RLT Package Reinforcement Learning Test
Ruoqing Zhu
Last Updated: July 17, 2025
Test-RLT.Rmd
Install the RLT Package
For Windows Users
In Windows, RLT can be installed using install_github
.
The compilation of this package requires GCC. Hence, you may also need
to install Rtools from here.
For macOS Users
When installing RLT on macOS, the process can be slightly trickier. It mainly consists of two steps:
Step 1: Install Compilers
- Follow this guide to install the GNU Fortran compiler: gfortran-12.2-universal.pkg
- If you do not already have Xcode (most systems come with Xcode installed already), you can use this line to install it:
Step 2: Set Makevars to Point to the Compiler
Create the Makevars file using:
Check your folder of gfortran. The compiler will be installed to
/opt/gfortran
folder as default.
Add these lines to point to the correct folder of the compiler. You
may use open -a TextEdit ~/.R/Makevars
to open a text
editor and type in these lines:
FC = /opt/gfortran/bin/gfortran
F77 = /opt/gfortran/bin/gfortran
FLIBS = -L/opt/gfortran/lib
After completing these steps, you should be able to directly install
the RLT package using install_github("teazrq/RLT")
in
RStudio the same way as Windows machine. The compilation may require a
few minutes.
OpenMP in macOS
The previous steps would not activate OpenMP parallel computing. To enable OpenMP while compiling the RLT package, follow these steps:
Step 1: Download and Install LLVM
For example, to install the 14.0.6 version (check the ones that compatible with your Xcode version), use:
curl -O https://mac.r-project.org/openmp/openmp-14.0.6-darwin20-Release.tar.gz
sudo tar fvxz openmp-14.0.6-darwin20-Release.tar.gz -C /
You should then see the following message:
usr/local/lib/libomp.dylib
usr/local/include/ompt.h
usr/local/include/omp.h
usr/local/include/omp-tools.h
Step 2: Add Flags into Makevars
The procedure is the same as we explained previously. You should add these two lines into your Makevars file:
CPPFLAGS += -Xclang -fopenmp
LDFLAGS += -lomp
After these two steps, you can then use
install_github("teazrq/RLT", force = TRUE)
to re-install
the RLT package.
Benchmarking
The following code tests the performance of the RLT package in a regression problem:
library(parallel)
# Set seed for reproducibility
set.seed(1)
# Define data size
trainn <- 800
testn <- 1000
n <- trainn + testn
p <- 30
# Generate continuous variables (X1) and categorical variables (X2)

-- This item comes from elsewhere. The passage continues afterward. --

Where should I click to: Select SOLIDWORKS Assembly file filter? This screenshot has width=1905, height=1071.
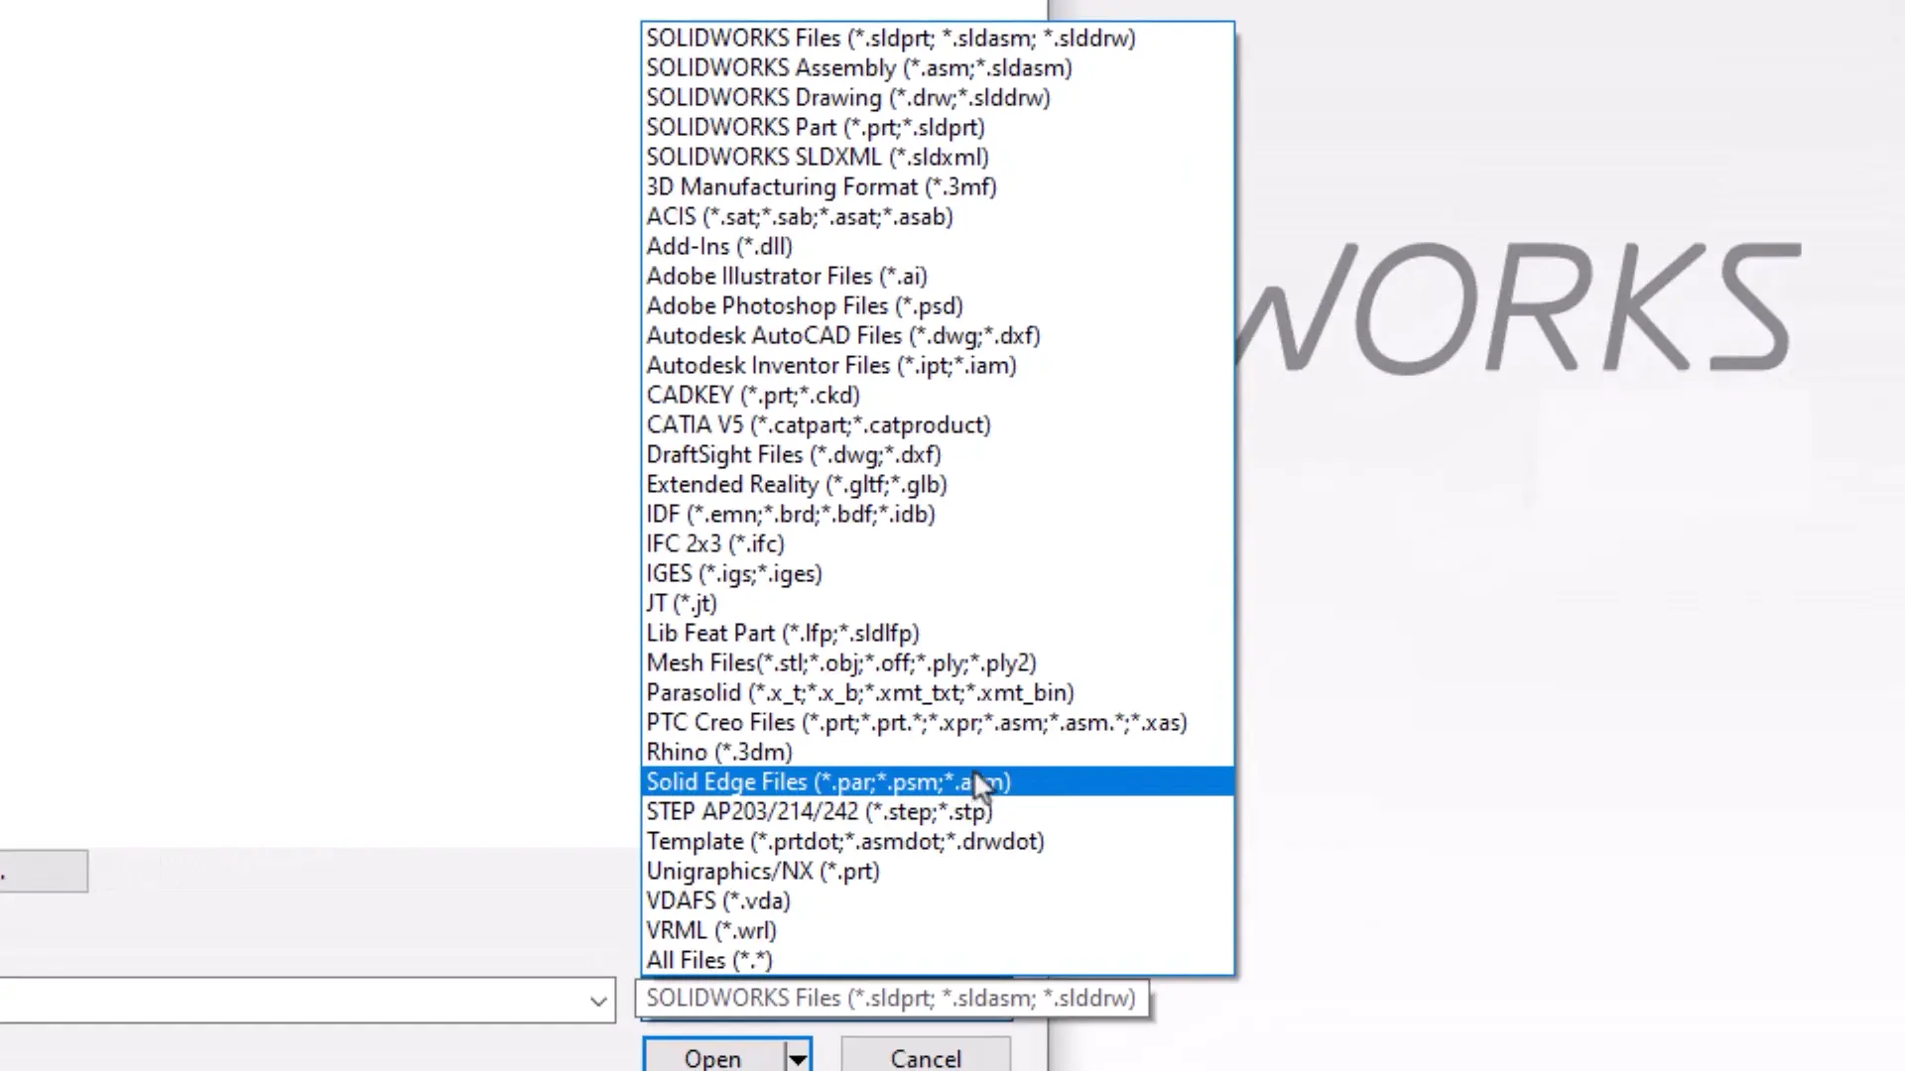click(x=858, y=67)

X1 <- matrix(rnorm(n * p / 2), n, p / 2)
X2 <- matrix(as.integer(runif(n * p / 2) * 3), n, p / 2)
# Combine continuous and categorical variables into a data frame (X)
X <- data.frame(X1, X2)
# Convert the second half of the columns in X to factors
X[, (p / 2 + 1):p] <- lapply(X[, (p / 2 + 1):p], as.factor)
# Generate outcomes (y)
y <- 1 + rowSums(X[, 2:6]) + 2 * (X[, p / 2 + 1] %in% c(1, 3)) + rnorm(n)
# Set tuning parameters
ntrees <- 1000
ncores <- detectCores() - 1
# Benchmark RLT
start_time <- Sys.time()
RLTfit <- RLT(X[1:trainn, ], y[1:trainn], model = "regression",
ntrees = ntrees, ncores = ncores, nmin = 10,
split.gen = "random", nsplit = 1,
resample.prob = 0.85, resample.replace = FALSE,
reinforcement = TRUE, importance = TRUE,
param.control = list("embed.ntrees" = 50,
"embed.mtry" = 1/2,
"embed.nmin" = 10,
"embed.split.gen" = "random",
"embed.nsplit" = 1,
"embed.resample.replace" = TRUE,
"embed.resample.prob" = 0.9,
"embed.mute" = 0.5,
"embed.protect" = 5),
verbose = TRUE)
## Regression Random Forest ...
## ---------- Parameters Summary ----------
## (N, P) = (800, 30)
## # of trees = 1000
## (mtry, nmin) = (10, 10)
## split generate = Random, 1
## sampling = 0.85 w/o replace
## (Obs, Var) weights = (No, No)
## importance = permute
## reinforcement = Yes
## ----------------------------------------
## embed.ntrees = 50
## embed.mtry = 50%
## embed.nmin = 10
## embed.split.gen = Random, 1
## embed.resample.replace = TRUE
## embed.resample.prob = 0.9
## embed.mute = 0.5
## embed.protect = 5
## embed.threshold = 0.25
## ----------------------------------------
RLT_time <- difftime(Sys.time(), start_time, units = "secs")
# Make predictions
RLT_pred <- predict(RLTfit, X[(trainn + 1):n, ])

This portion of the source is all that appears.